Task statement:
Output exactly the lines of the listing below that run from the line with "Task: Click the" through the line with "Click edit link for second featured item". No pictures.

── Supplied data

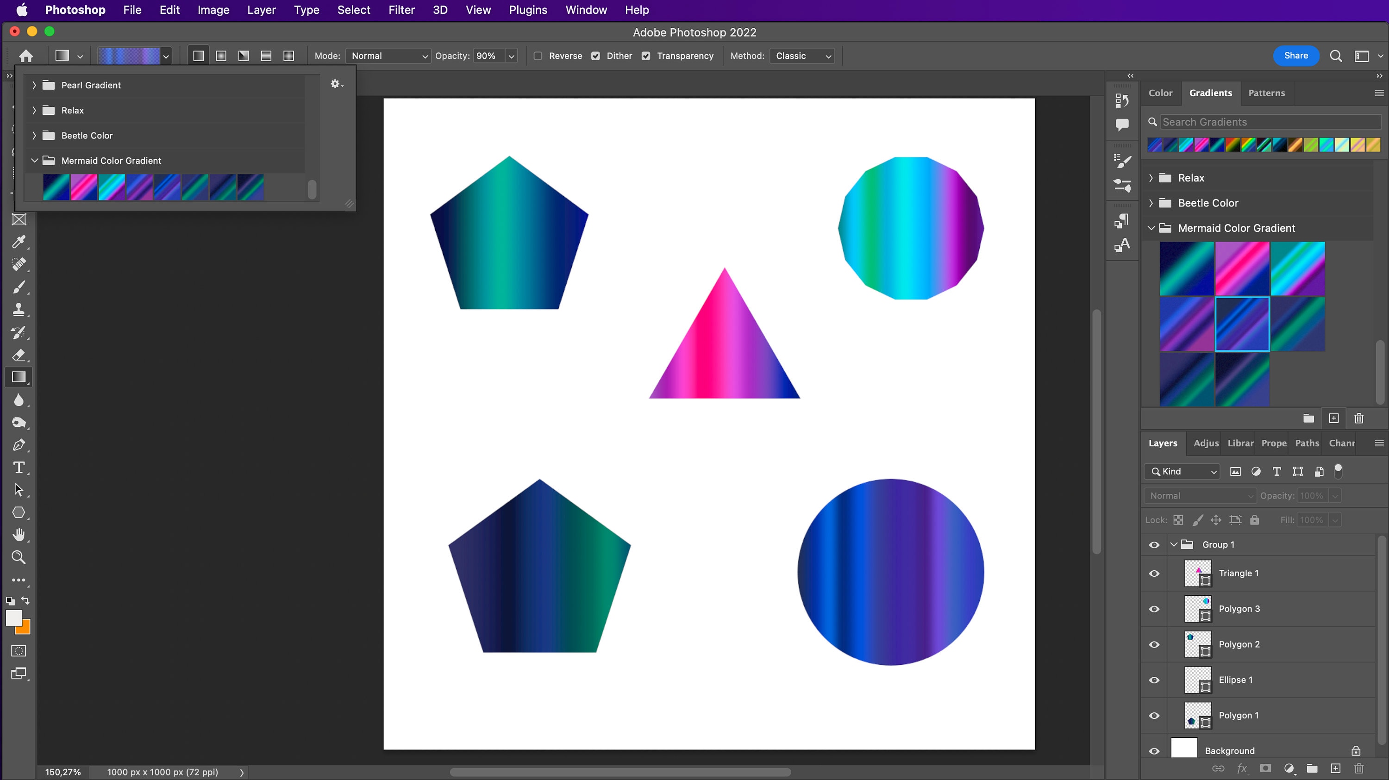The height and width of the screenshot is (780, 1389).
Task: Enable the Reverse gradient checkbox
Action: pyautogui.click(x=538, y=56)
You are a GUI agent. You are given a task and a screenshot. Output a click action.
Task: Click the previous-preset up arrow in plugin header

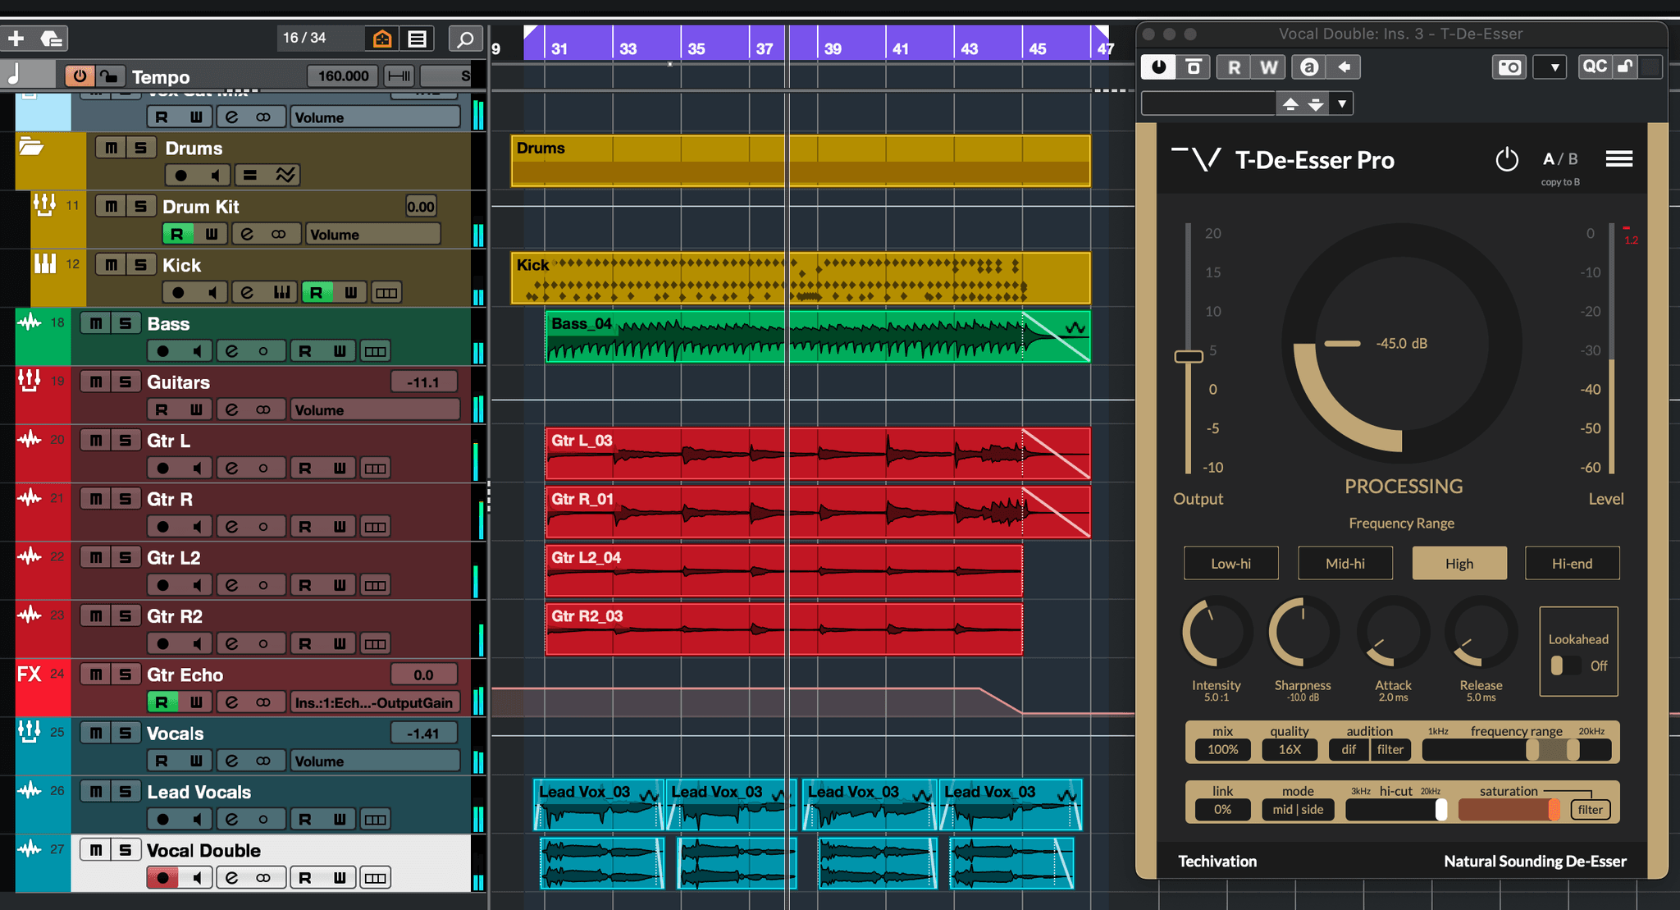point(1290,103)
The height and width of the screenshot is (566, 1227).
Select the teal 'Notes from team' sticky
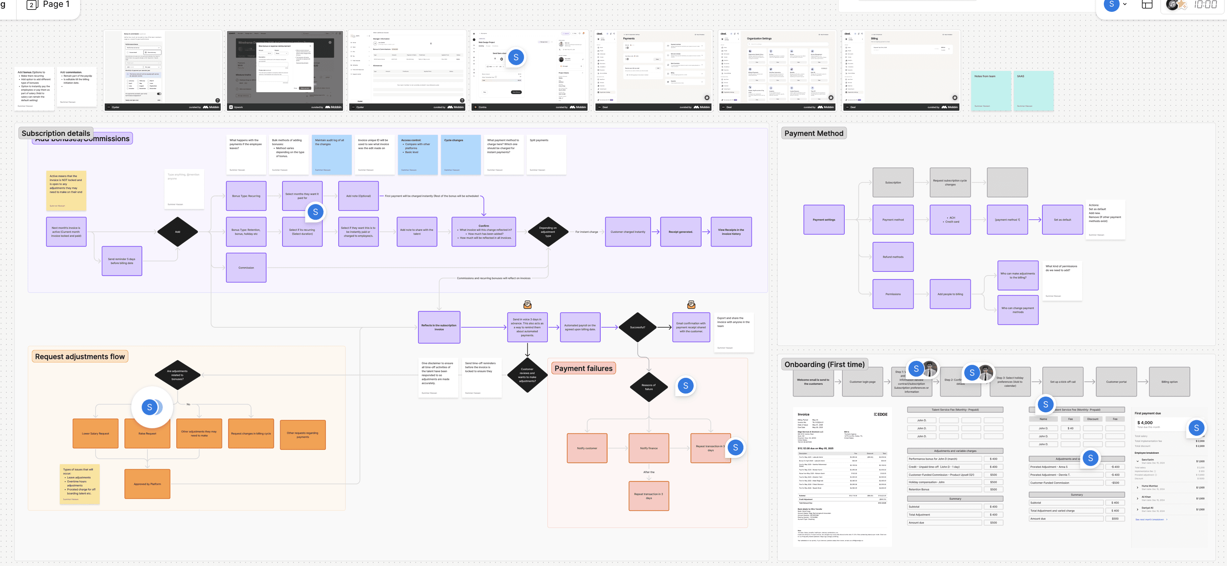(991, 90)
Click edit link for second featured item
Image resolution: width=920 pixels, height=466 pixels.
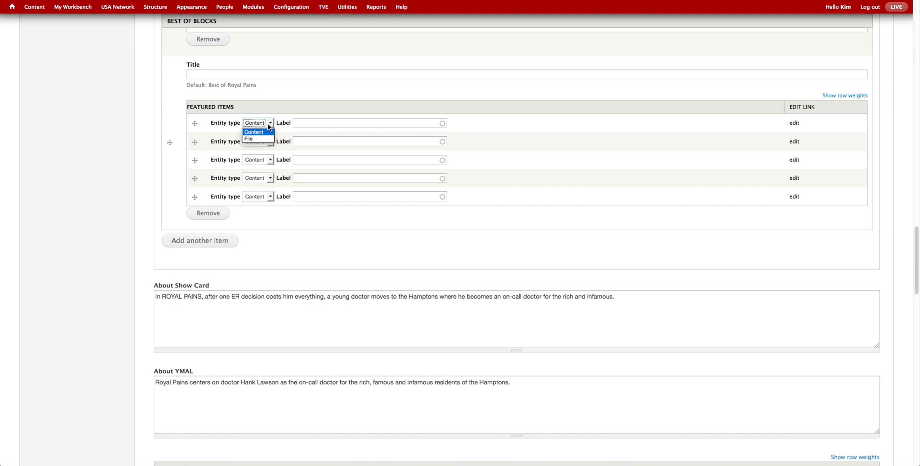[x=794, y=141]
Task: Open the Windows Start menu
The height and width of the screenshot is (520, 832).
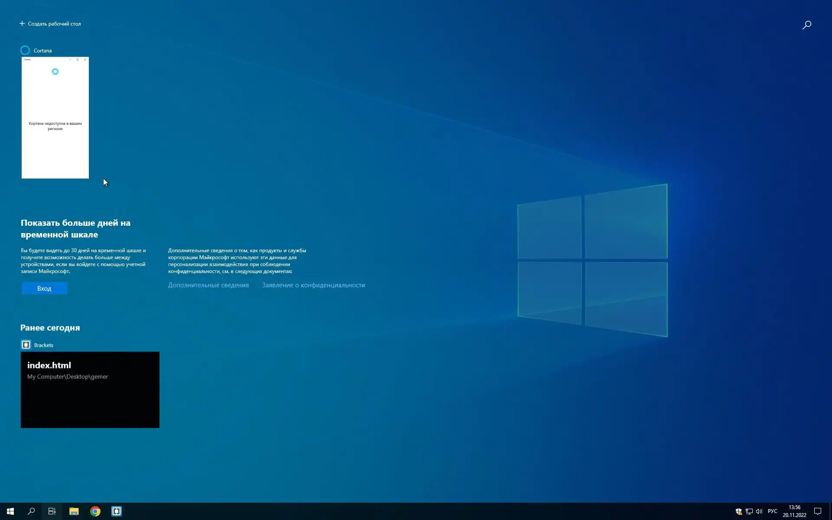Action: point(10,511)
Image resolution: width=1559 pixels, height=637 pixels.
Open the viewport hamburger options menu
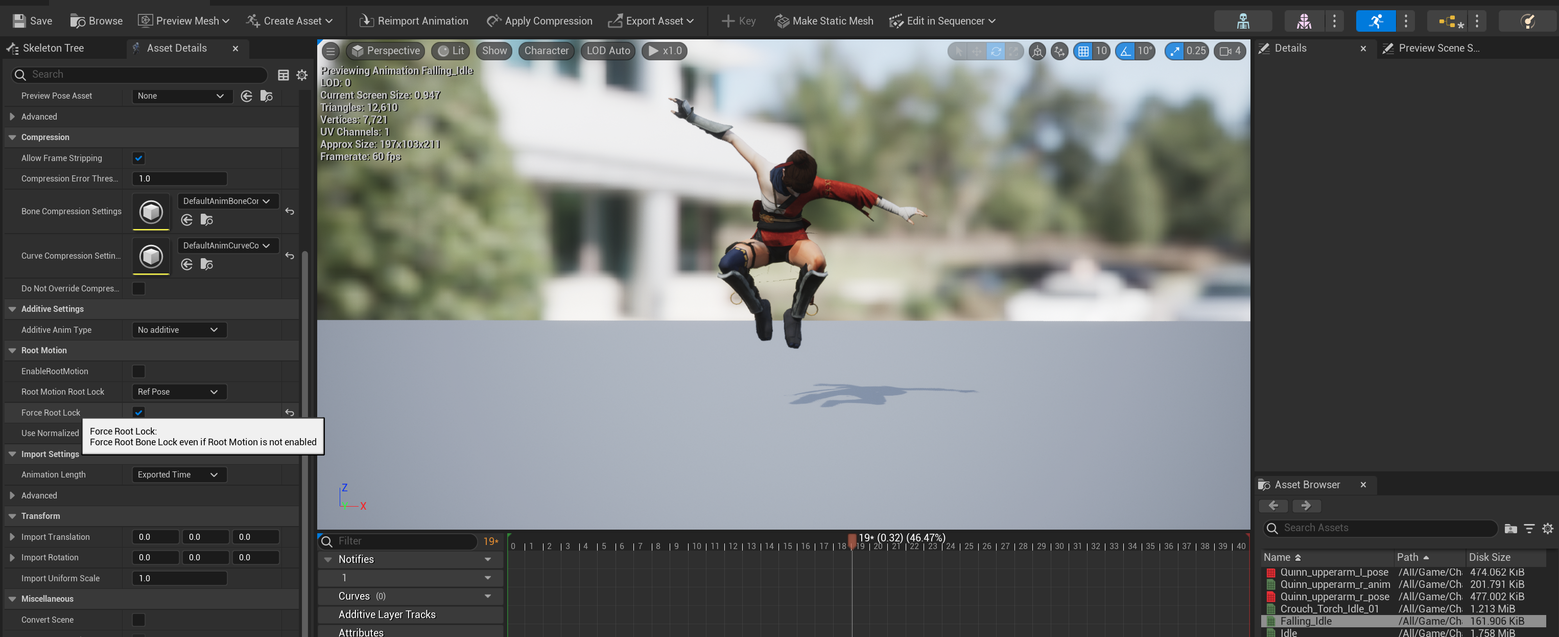click(330, 51)
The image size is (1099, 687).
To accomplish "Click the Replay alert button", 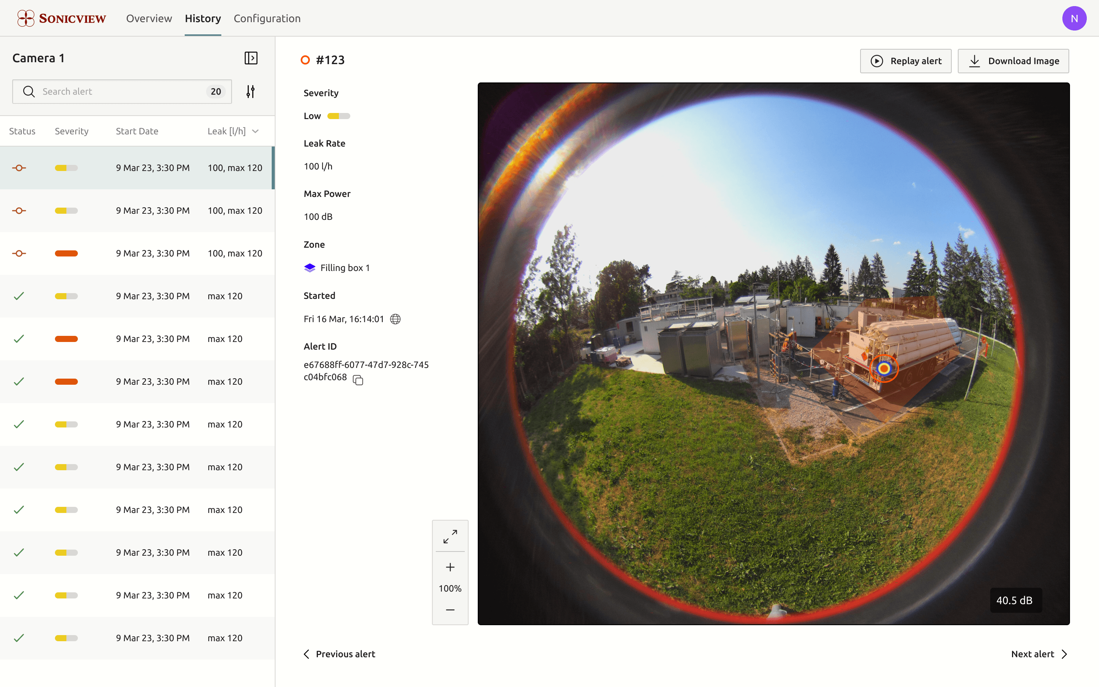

────

Solution to the exercise:
Task: Click the previous-preset up arrow in plugin header

point(1290,103)
The height and width of the screenshot is (566, 1227).
Select the teal 'Notes from team' sticky
(991, 90)
Click edit link for second featured item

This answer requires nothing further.